[DATASET EXTRACT]

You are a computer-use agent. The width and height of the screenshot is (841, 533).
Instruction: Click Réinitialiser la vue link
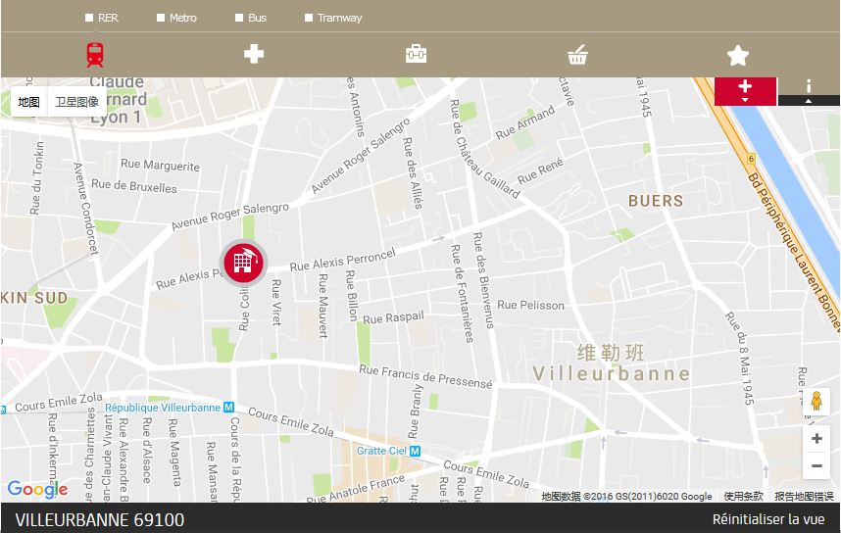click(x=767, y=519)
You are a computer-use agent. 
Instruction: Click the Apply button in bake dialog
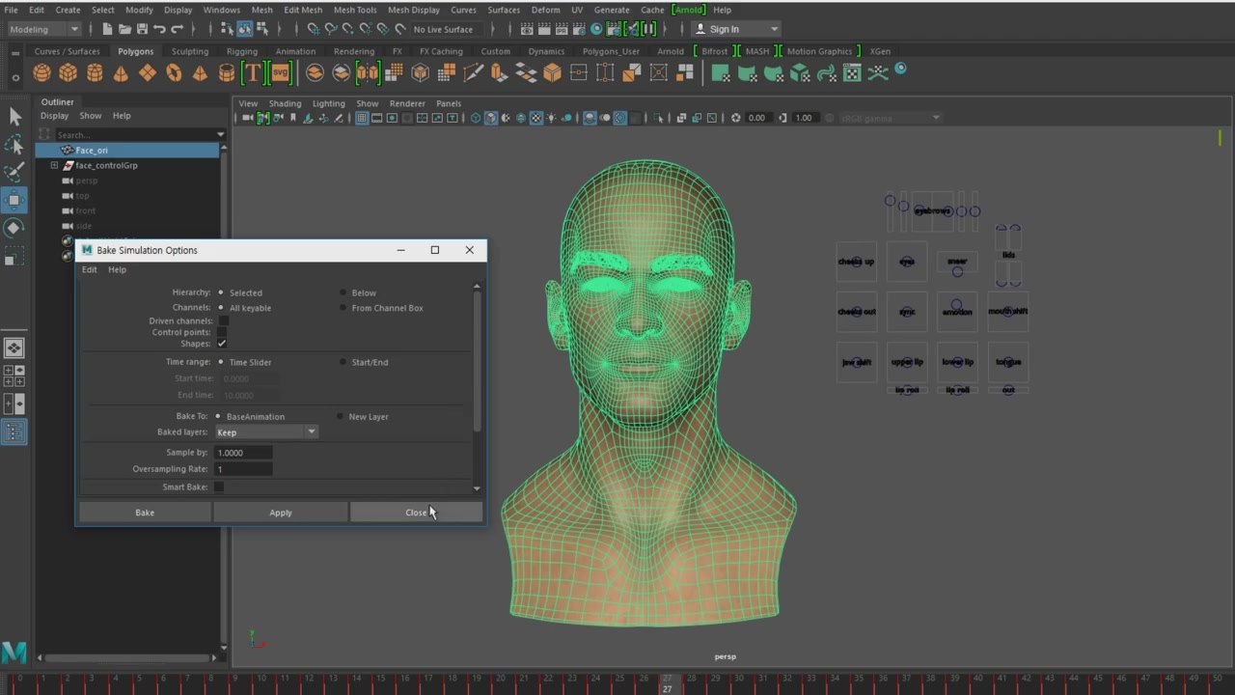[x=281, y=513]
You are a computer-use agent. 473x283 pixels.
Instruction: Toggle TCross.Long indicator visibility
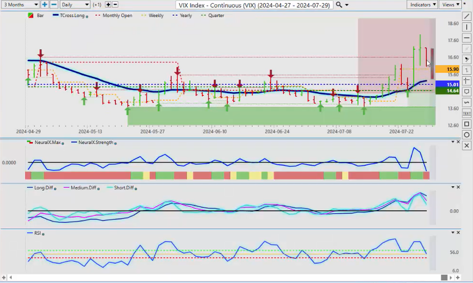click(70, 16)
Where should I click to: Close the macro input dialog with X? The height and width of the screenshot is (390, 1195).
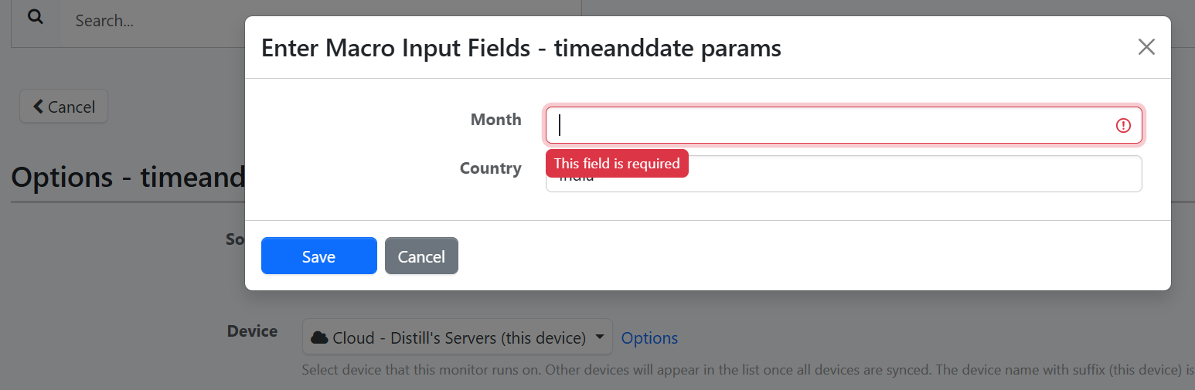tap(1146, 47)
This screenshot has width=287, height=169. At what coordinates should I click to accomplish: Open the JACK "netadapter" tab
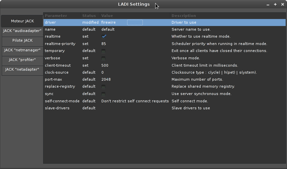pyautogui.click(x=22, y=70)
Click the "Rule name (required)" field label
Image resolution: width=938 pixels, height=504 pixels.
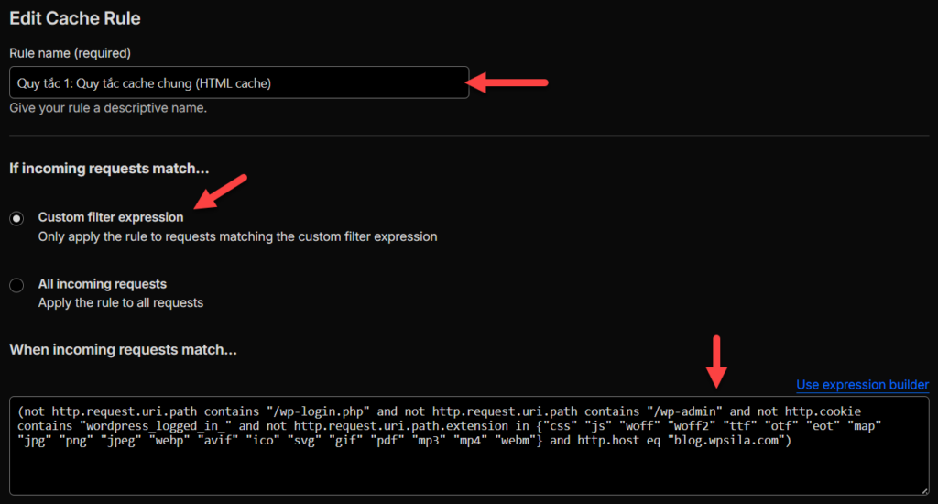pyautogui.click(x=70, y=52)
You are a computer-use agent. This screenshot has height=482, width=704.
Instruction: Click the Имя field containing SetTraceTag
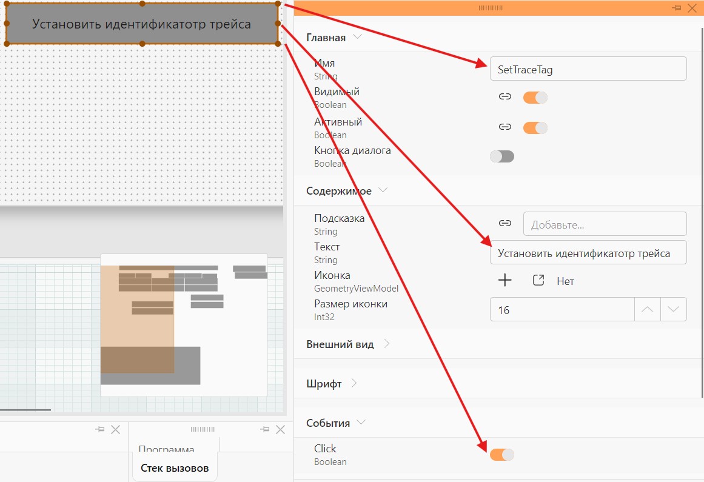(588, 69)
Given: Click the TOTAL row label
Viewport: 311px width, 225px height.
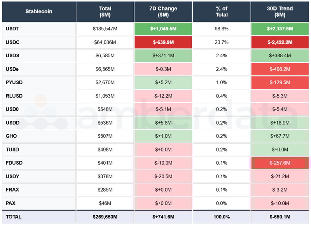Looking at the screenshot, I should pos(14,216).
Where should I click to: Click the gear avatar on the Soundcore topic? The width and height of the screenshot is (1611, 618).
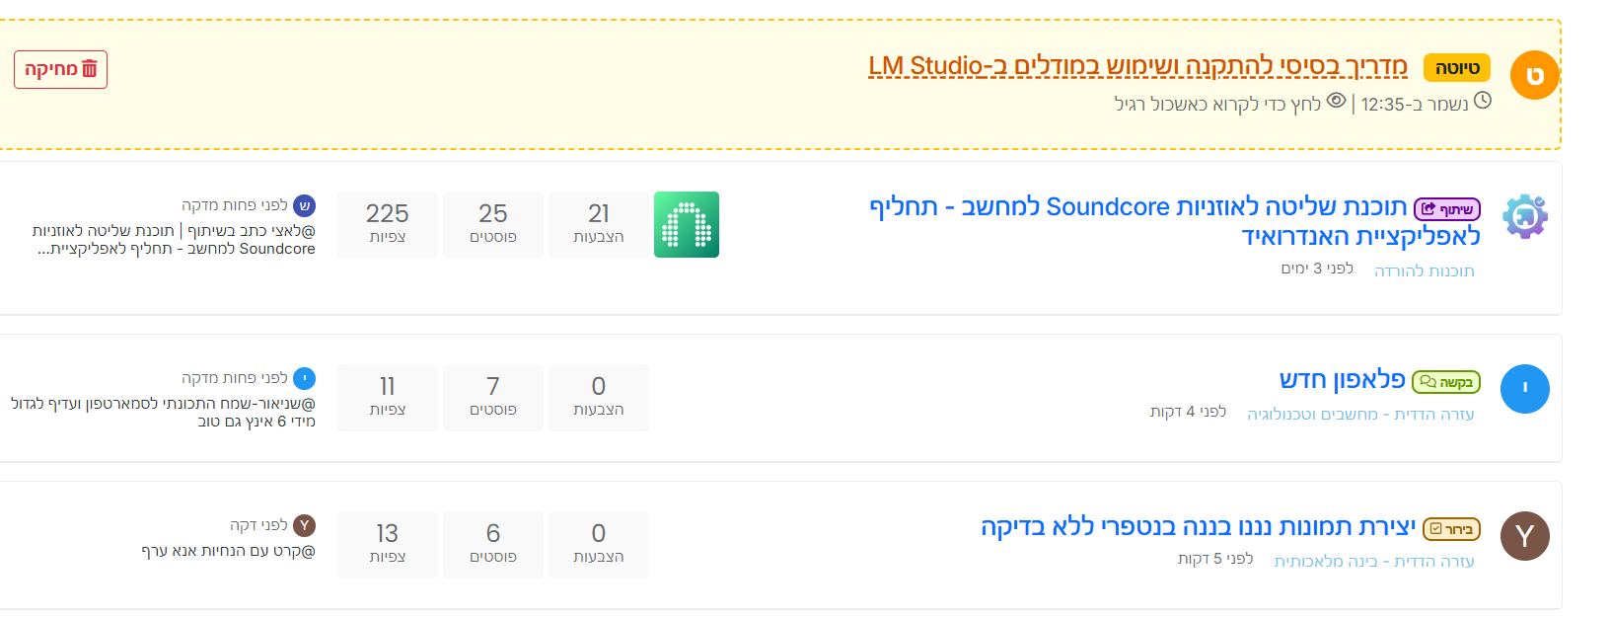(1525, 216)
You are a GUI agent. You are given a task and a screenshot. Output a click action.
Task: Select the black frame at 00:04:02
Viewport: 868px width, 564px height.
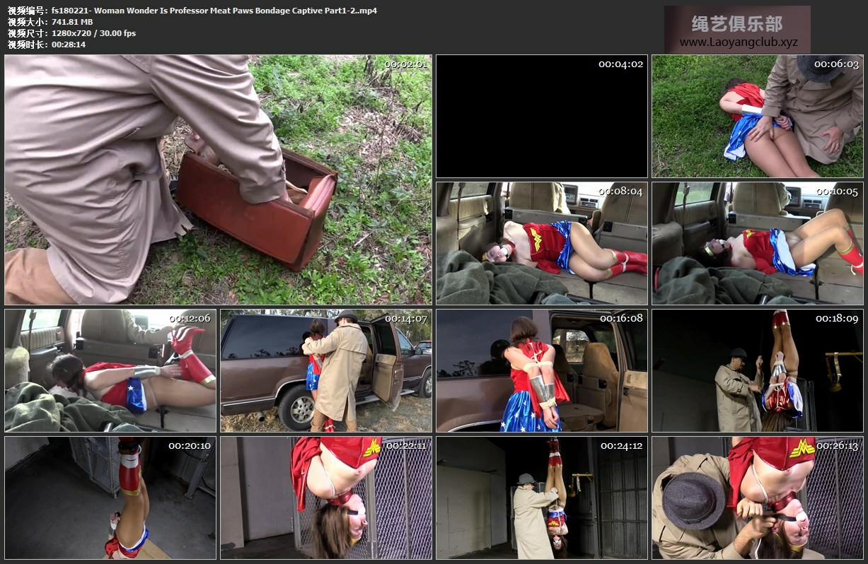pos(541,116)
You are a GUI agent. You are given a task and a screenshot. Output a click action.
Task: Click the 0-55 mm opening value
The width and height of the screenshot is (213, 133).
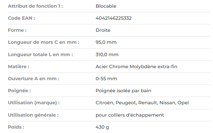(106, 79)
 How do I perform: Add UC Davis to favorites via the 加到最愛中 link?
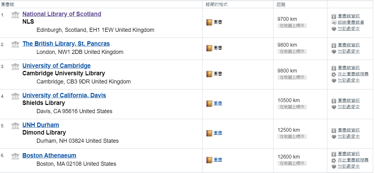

[/DATASET EXTRACT]

▶ [WORK ITEM]:
Print out each record exactly as shown, but keep the pictures out.

▶ [EXERCISE SOLUTION]:
You are a computer-use agent. The width and height of the screenshot is (841, 533).
Instruction: Click Réinitialiser la vue link
click(x=767, y=519)
You are a computer-use agent. 
Instruction: Click the Apply button in bake dialog
[x=281, y=513]
You are a computer-use agent. 473x283 pixels.
Instruction: Toggle TCross.Long indicator visibility
click(70, 16)
Where should I click to: Close the macro input dialog with X? The height and width of the screenshot is (390, 1195).
tap(1146, 47)
This screenshot has width=287, height=169. At what coordinates should I click to accomplish: Open the JACK "netadapter" tab
pyautogui.click(x=22, y=70)
Click the "Rule name (required)" field label
Image resolution: width=938 pixels, height=504 pixels.
pyautogui.click(x=70, y=52)
You are a computer-use agent. This screenshot has height=482, width=704.
Instruction: Click the Имя field containing SetTraceTag
(588, 69)
Given: Click the TOTAL row label
Viewport: 311px width, 225px height.
Looking at the screenshot, I should pos(14,216).
Where should I click to: Click the gear avatar on the Soundcore topic? The width and height of the screenshot is (1611, 618).
(1525, 216)
You are a GUI agent. You are given a task and a screenshot. Output a click action.
Task: Select the black frame at 00:04:02
Viewport: 868px width, 564px height.
pos(541,116)
You are a GUI agent. You are given a task and a screenshot. Output a click action.
Task: Click the 0-55 mm opening value
The width and height of the screenshot is (213, 133).
(106, 79)
 How do I perform: Add UC Davis to favorites via the 加到最愛中 link?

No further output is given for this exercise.